Dawes started of by saying that the media is not very good at covering the economy. He conceded that there are indeed deficiencies in how the media treats issues that relate to the lives of the poor and the policies that affect them. He raised the concern about the economy being expressed in a weary, standardised way.

Since 1996, there has also been a dichotomy between the politics of the left and the right.

Dawes reports that one version of the story goes like this: the African National Congress made a break with its progressive socialist history that left the poor worse off than under apartheid with declining social indicators to confirm this. The other version of the same story goes something like this: Minister of Finance Trevor Manuel backed by Thabo Mbeki and the best team of civil servants abandoned the ideological shibboleths of the ruling party and replaced them with pragmatism and basic economics, dramatically reducing government debt and creating the fiscal space for expanded public spending.

This convenient opposition is what characterises and shapes the media’s analysis of South Africa’s political economy.

The media is generally interested in policy and those who promulgate it. For example, when the recent COSATU economic development policy document was released, the M&G got some views from the left and some views from the right and set up an easy oscillation between these ideological poles. The same thing happens at budget time and at the moment the media are doing the same dance around the discussion of the nationalisation of the mines.
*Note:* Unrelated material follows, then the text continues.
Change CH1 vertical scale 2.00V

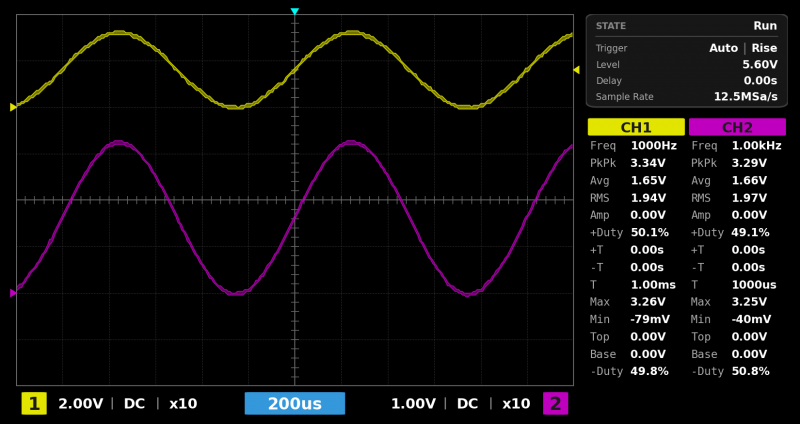tap(80, 404)
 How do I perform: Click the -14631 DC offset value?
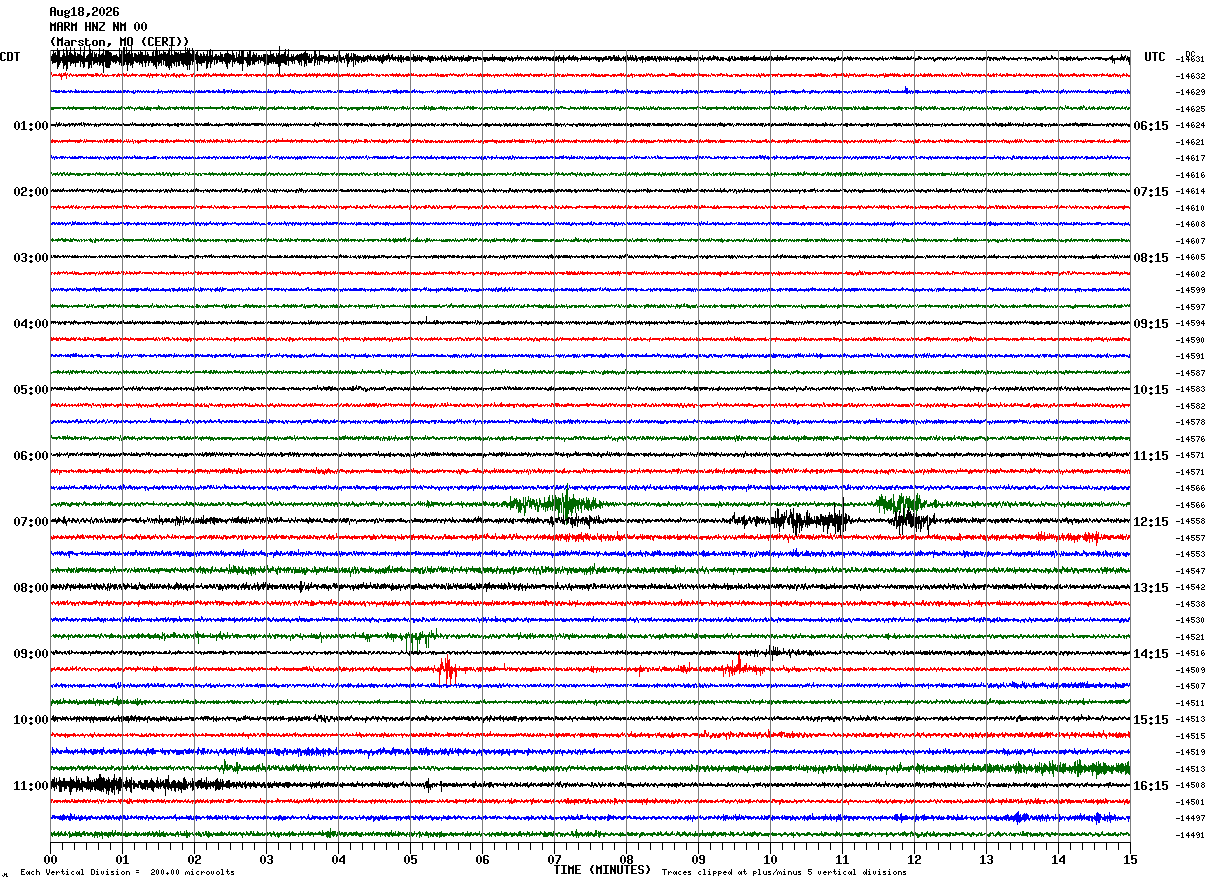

The following questions were put to editors that participated in the discussion: Is the economy on the right growth path? What are the prospects for making it more inclusive? How does the media report on the economy? Does the media have a vision for South Africa's economic development?

Other media speakers at the SACSIS/FES event included, Mondli Makhanya (Editor in Chief, Avusa Media/Chairperson, SANEF), Alide Dasnois (Editor, Cape Times) and Reg Rumney (Head of the Centre for Economics Journalism in Africa, Rhodes University).